Roger Corman is often seen as a 'cheap' director because of the vast amount of films that he has made. Although this is certainly somewhat true as a few of them aren't particularly good; if you take a look at his Poe films, this couldn't be further from then truth. Here, Corman creates a constantly morbid and foreboding atmosphere; not with shocks or other cheap methods, but by simple things such as smoke, an old house and it's creepy inhabitants that utter the most malevolent of lines, some of which are truly bone chilling. Of course, this movie benefits implicitly from the presence of a man that is maybe horror's purest actor; Vincent Price. Price was born to play roles like Roderick Usher, and anyone that sees this film wont find it hard to see why. Vincent Price delivers his lines with just the right tone in order to make him obviously evil, but yet pathetic at the same time; just how the character should be played. When it comes to the 'greatest actor of all time' awards, Vincent Price never gets mentioned, but this is a great injustice; as anyone who has seen a number of films will know.

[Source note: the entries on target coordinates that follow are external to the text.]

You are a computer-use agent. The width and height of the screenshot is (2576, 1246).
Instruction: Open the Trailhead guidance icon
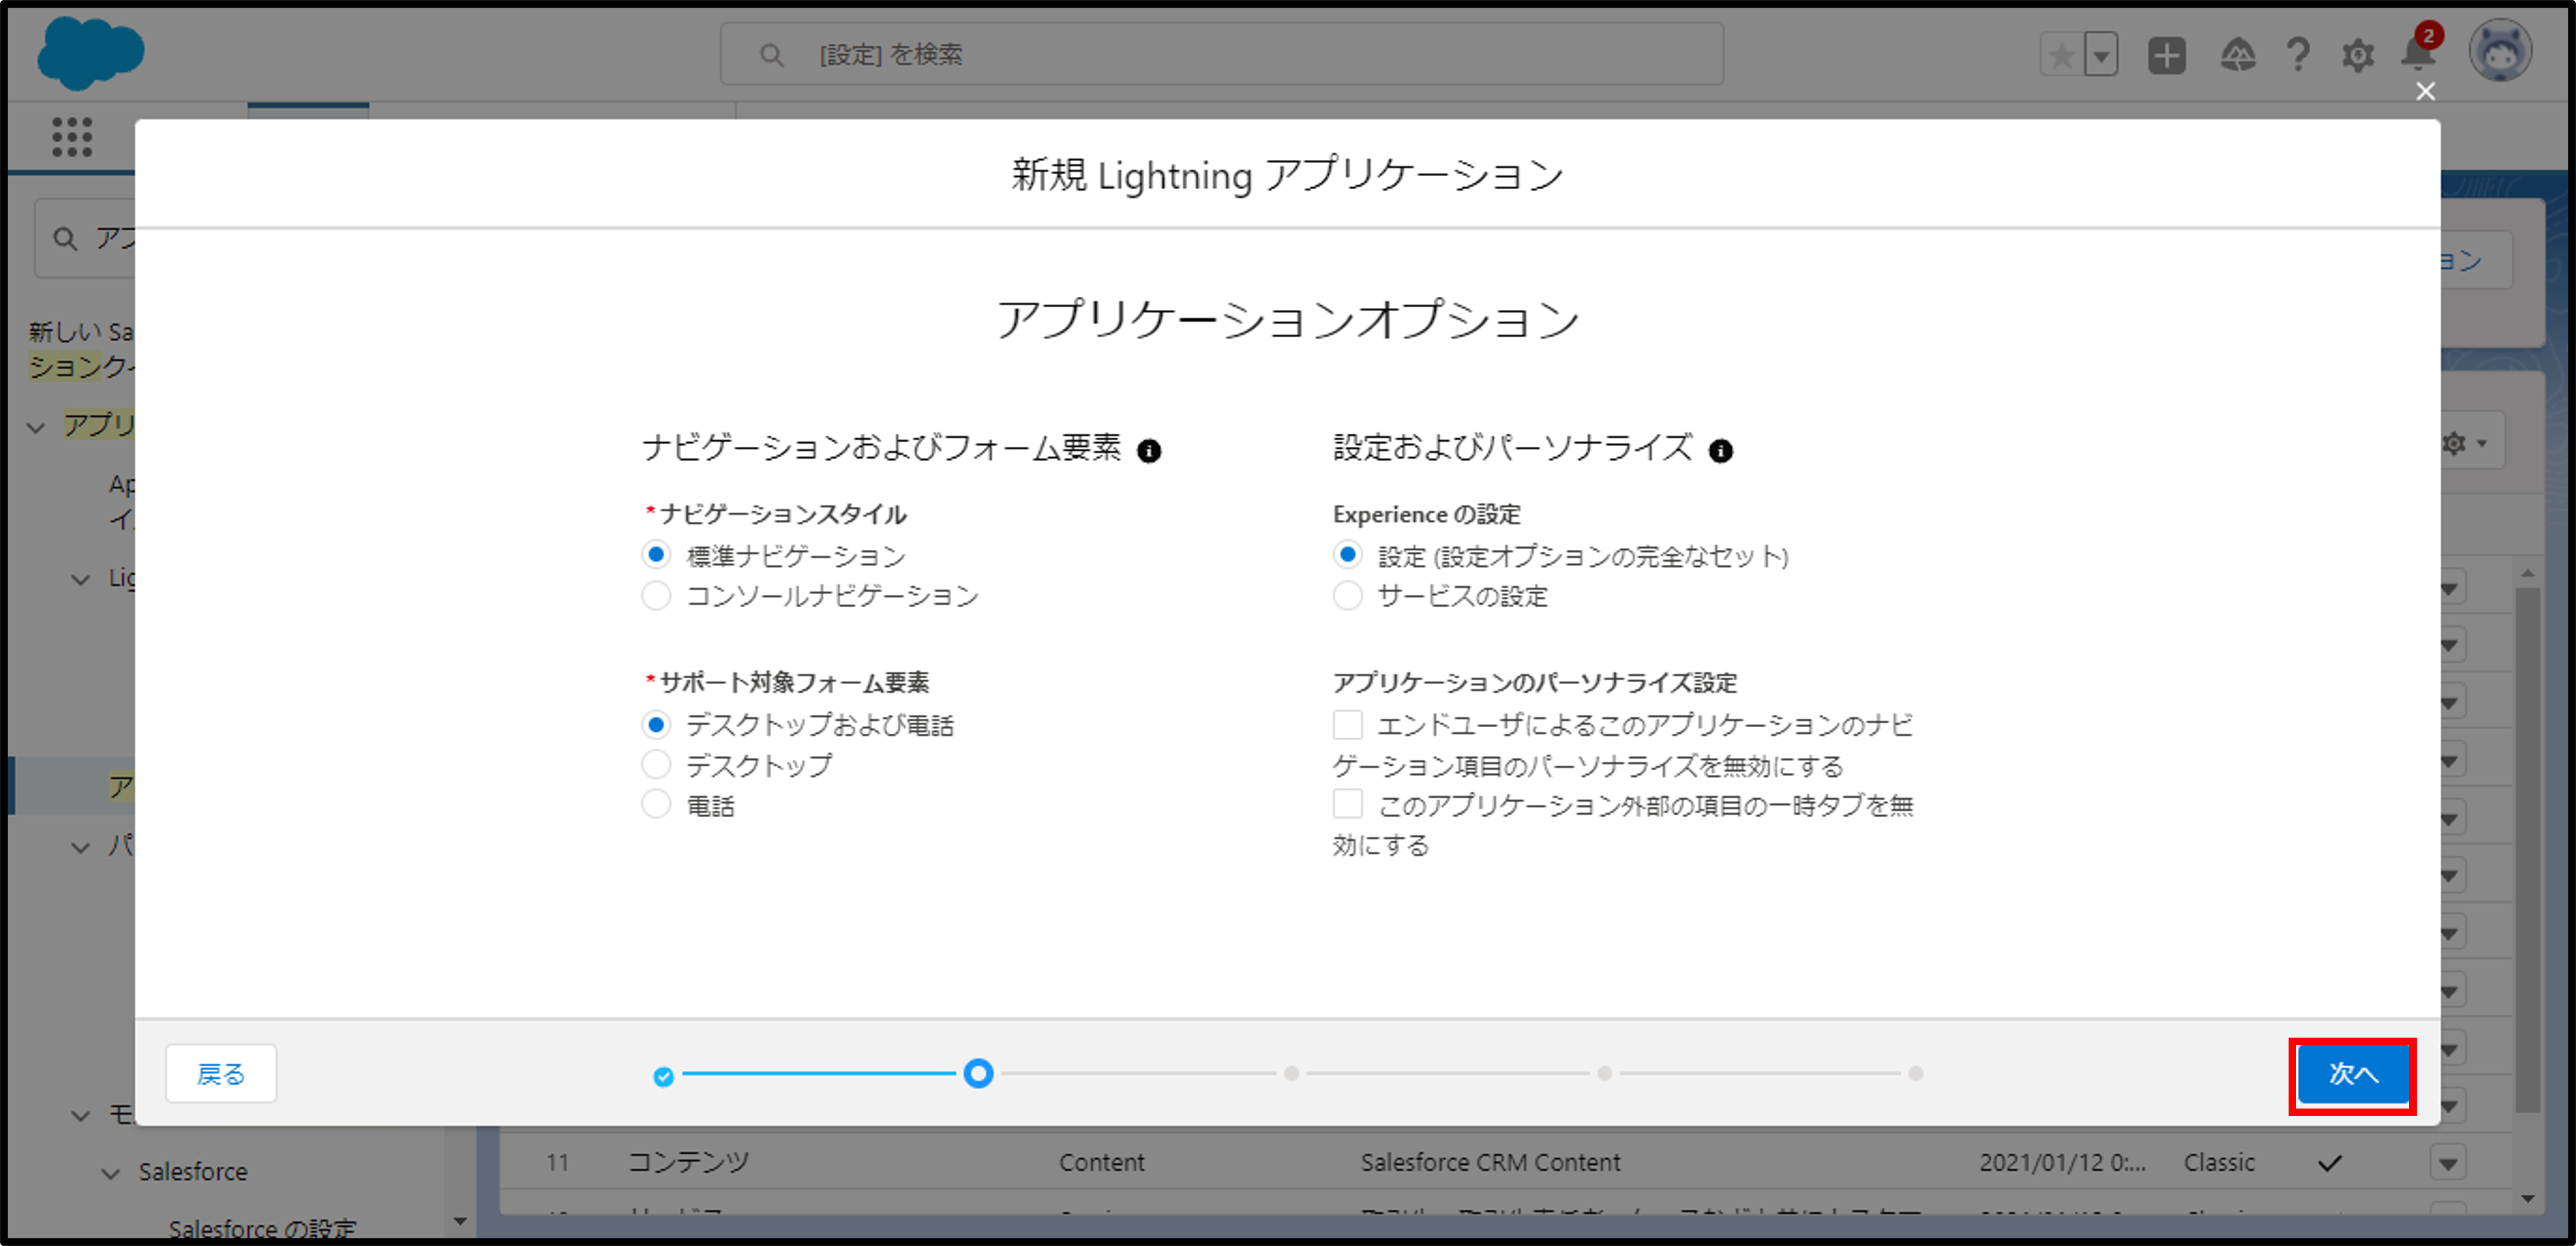[x=2237, y=55]
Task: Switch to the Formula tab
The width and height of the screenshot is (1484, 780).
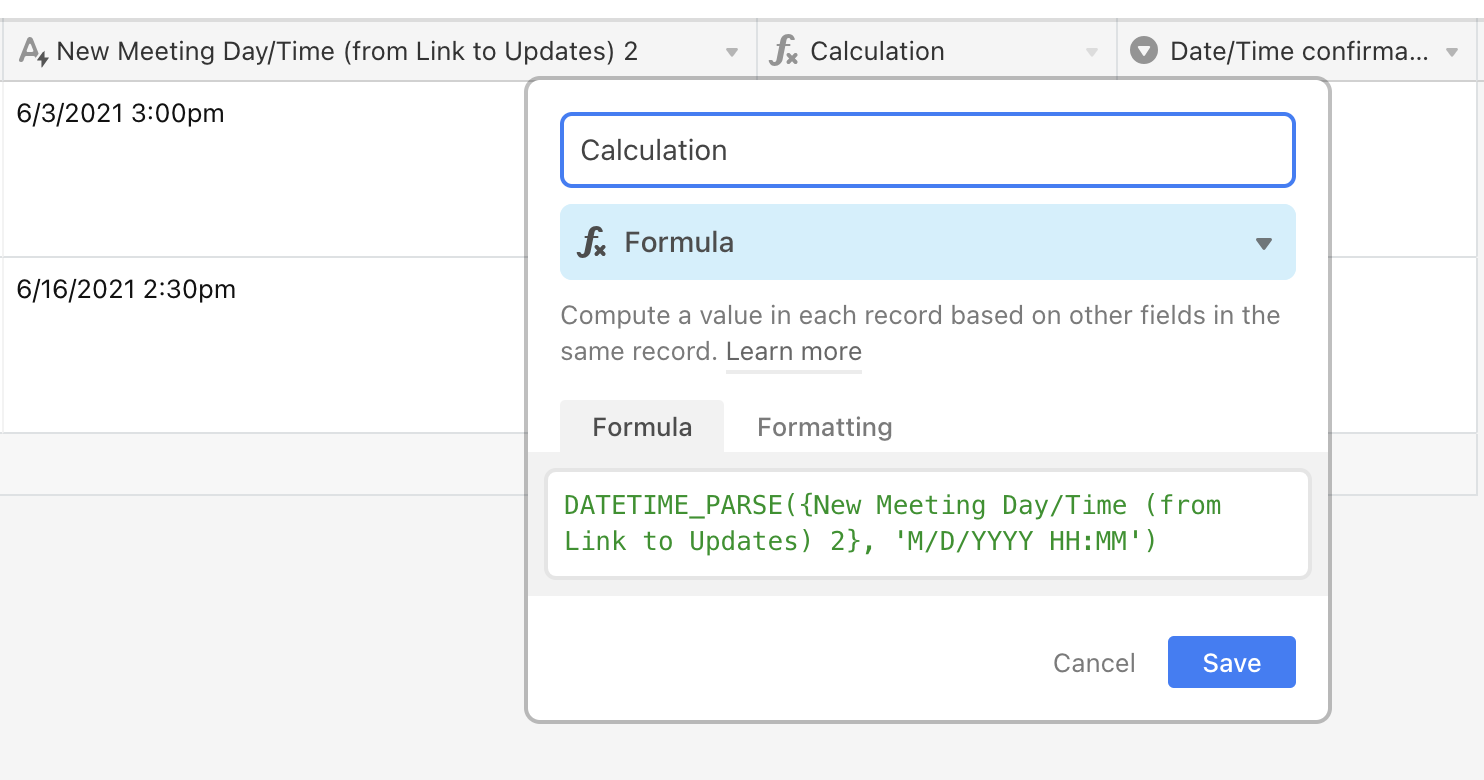Action: tap(642, 427)
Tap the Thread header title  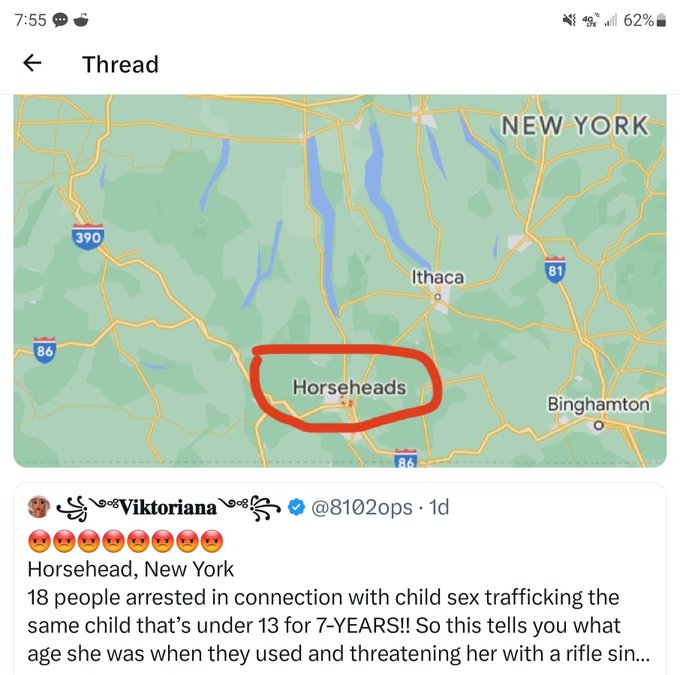(x=120, y=65)
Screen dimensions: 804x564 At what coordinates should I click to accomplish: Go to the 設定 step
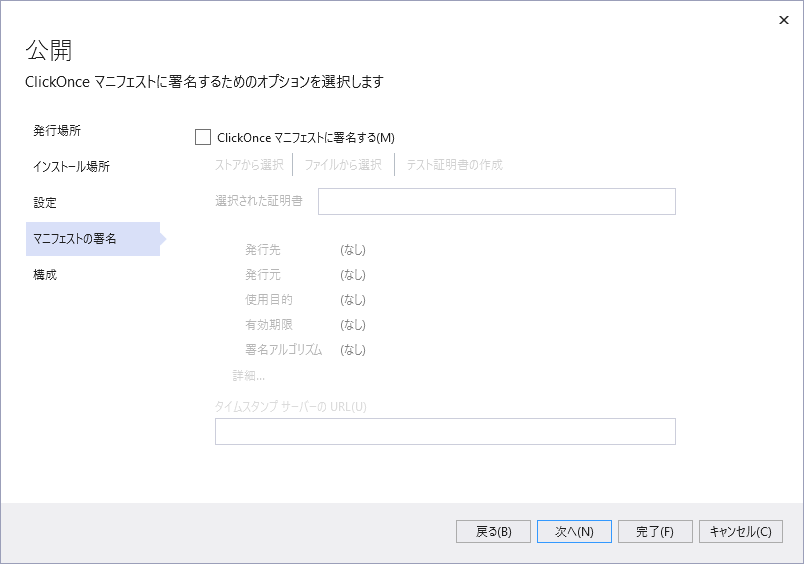[x=45, y=202]
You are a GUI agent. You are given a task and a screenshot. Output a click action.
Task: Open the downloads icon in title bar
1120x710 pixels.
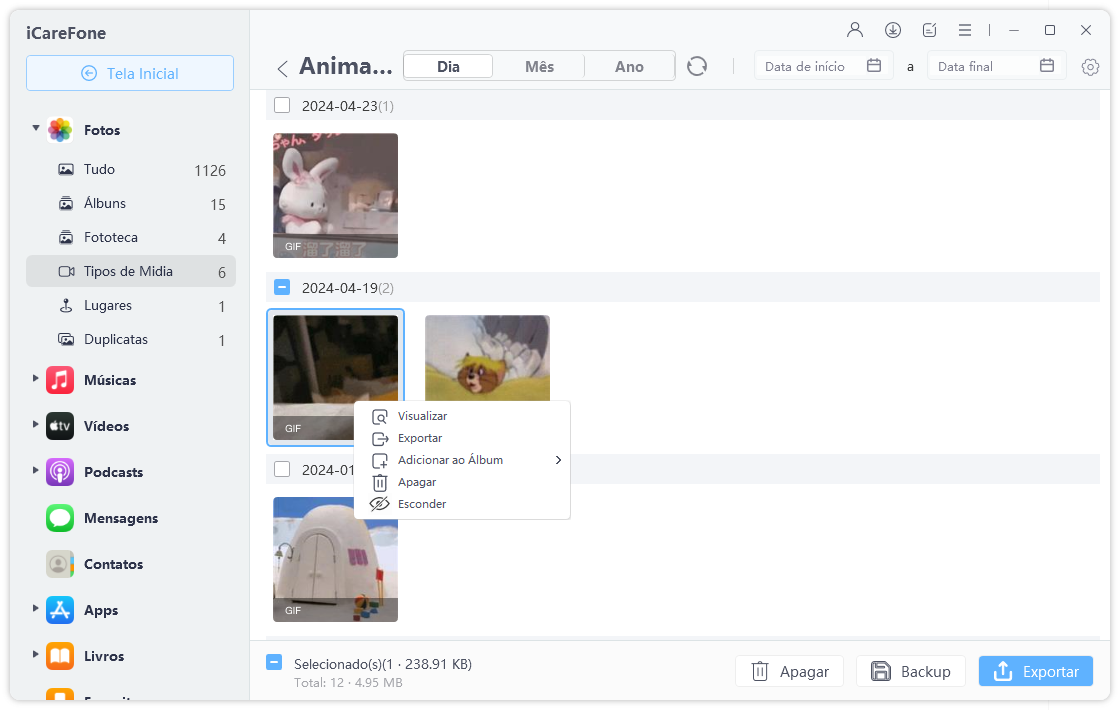tap(892, 30)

Corman also succeeds in creating a constant sense of intrigue, and the audience is left hanging on every moment, as we can't wait to see what happens next. Of course, Edgar Allen Poe can take much of the credit for this as the great man did write the story that it was based on, but Corman comes off looking good as well as it is his direction that makes the story so consistently thrilling. The movie also benefits from some very lavish sets, which gives the movie it's upper class dinosaur feel. The house itself is a great piece of horror imagery; it is responsible for most of the atmosphere that is present in the movie.